My Body My Choice: Understanding Image-Based Abuse
Image: Domenica Calarco Instagram edited by Canva
In the lead up to the Married At First Site (MAFS) episode on the 16th March 2022, Channel 9 teased audiences that a ‘nude photo scandal’ was to implicate one of the contestant brides. And within minutes of airing, Channel 9 effectively promised viewers with a ‘whodunit’ mystery - who was the ‘culprit’ that brought the scandal to the dinner party?
As the episode unfolded, it was revealed that contestant Olivia Frazer had distributed an intimate image of fellow contestant bride, Dominica Calarco, among the rest of the group prior to the dinner party. Frazer had obtained the intimate image, allegedly through Google, that Calarco for her OnlyFans profile. OnlyFans is a subscription service that allows creators to make money by selling their content to users on either a subscription or per-view basis. While Calarco had consensually created the intimate images for her OnlyFans, she did not consent to Frazer sharing this image with the other contestants.
Frazer claims that she obtained the image through Google, however, fans and fellow contestants questioned whether it was taken from Calarco’s OnlyFans account behind a paywall. If she did, it would be in clear violation of the OnlyFans Terms of Service which forbids the redistribution of content from the platform, as well as potentially using the distribution to harass Calarco. It may also constitute image-based abuse, which is defined by the eSafety Commissioner as the sharing of an “intimate image or photo… without the consent of the person pictured”.
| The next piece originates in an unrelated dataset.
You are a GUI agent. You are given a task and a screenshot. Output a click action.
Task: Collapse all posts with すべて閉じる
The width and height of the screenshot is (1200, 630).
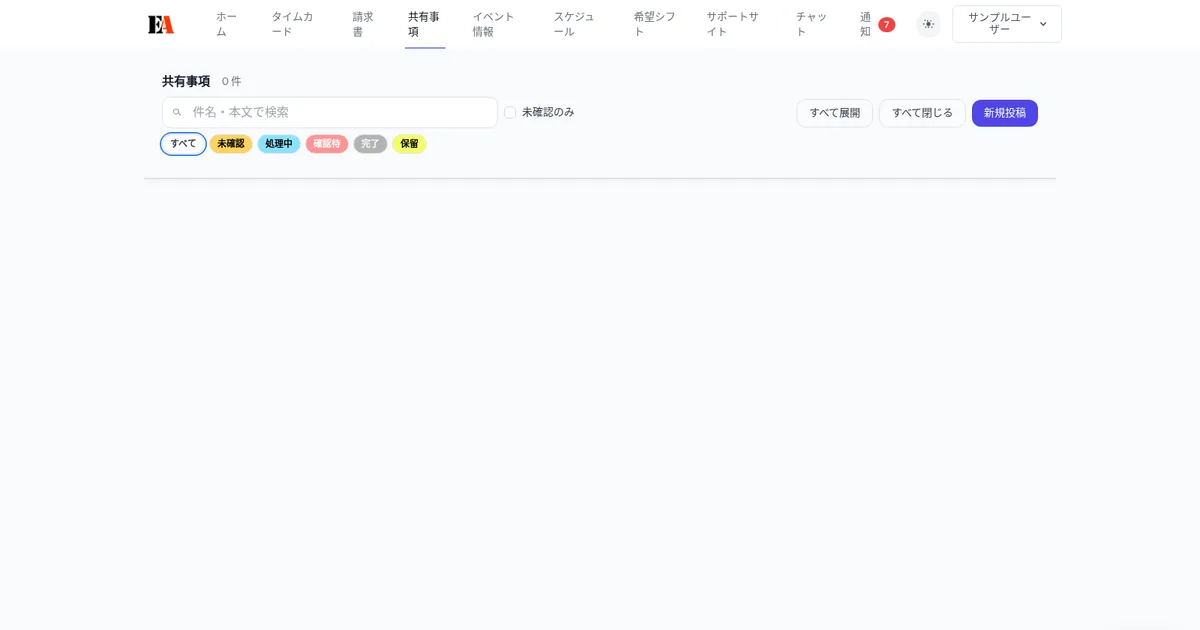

With the exception of Tasmania, each Australian state and territory have offences which criminalize image-based abuse. In Victoria, Part 1 Division 4 of the Summary Offences Act 1966 contains offences which prohibit distributing or threatening to distribute an intimate image of another without consent. Whether Frazer’s conduct warrants criminal liability, may depend on the wording the applicable state or territory legislation, as well as whether the offence extends to non-consensually distributing consensually made pornography. At the time of writing, News.com.au reported that there is a police investigation into Frazer’s distribution of the intimate image.
Triple J Hack criticized Channel 9 for using the non-consensual distribution of Calarco’s image as a source of ‘drama’ and a ‘plotline’ for the series, relying on outdated and inappropriate narratives of slutshaming. Hack also questioned the role of producers in failing to halt the spread of the image throughout the group. The real scandal, Hack reiterated, was this could constitute image-based abuse.
In 2017, the Office of the eSafety Commissioner’s Image Based Abuse National Survey found that almost one in ten Australians had experienced their intimate images being shared without their consent. This figure is higher for young women, with one in five women between the ages of 18-45 experiencing image based abuse. The survey also found that perpetrators often knew the victim, including friends and ex-partners. One in five people had been bystanders to online image-based abuse, with 44% taking no action whatsoever, 34% saying something to the person who showed them the image or video and 7% telling the person who was in the image or video.
Source: Channel Nine
At the dinner party, Calarco was subject to slutshaming and victim blaming, with comments such as ‘you put it out there’ and you 'gotta cop this’ made by other brides around the table. Domenica had made it clear that her problem did not lie with them knowing she had an OnlyFans, but rather the circulation of the image without her knowledge or consent. The findings of the eSafety Commissioner’s National Survey found that while a majority of Australians recognise the harm caused by image-based abuse, a majority hold victim-blaming attitudes. More broadly speaking, the bullying Calarco faced at the table reflects the stigma that sex-workers face even today in the industry.
On another level, Frazer’s distribution of Calarco’s OnlyFans content reflects the tip of an iceberg in terms of distributing OnlyFans content outside of the platform. In 2020, VICE writers Samantha Cole and Joseph Cox broke a story on the underground trade of Onlyfans content. They revealed that Tech-savvy subscribers to OnlyFans creators could automate and collect content using a software ‘scraper’ tool and then either re-host it on free sites, resell it, or even use it to harass and threaten the creator. While OnlyFans have some mechanisms to try to prevent this, such as the terms of service, offering watermarking services to trace stolen content, and preventing subscribers from directly downloading from the site, the platform is not ‘scrape’ proof. Not only does this take away the autonomy and consent of the creator, but also reduces their ability to earn an income, when their content has been stolen and is available elsewhere for free.
Image based abuse is serious, and increasingly prevalent in our digitized society. It’s disappointing to watch it unfold on our screens - particularly being inflicted by a woman against another woman - but even more disappointing that Channel 9 used it as an attention-grabbing plot line.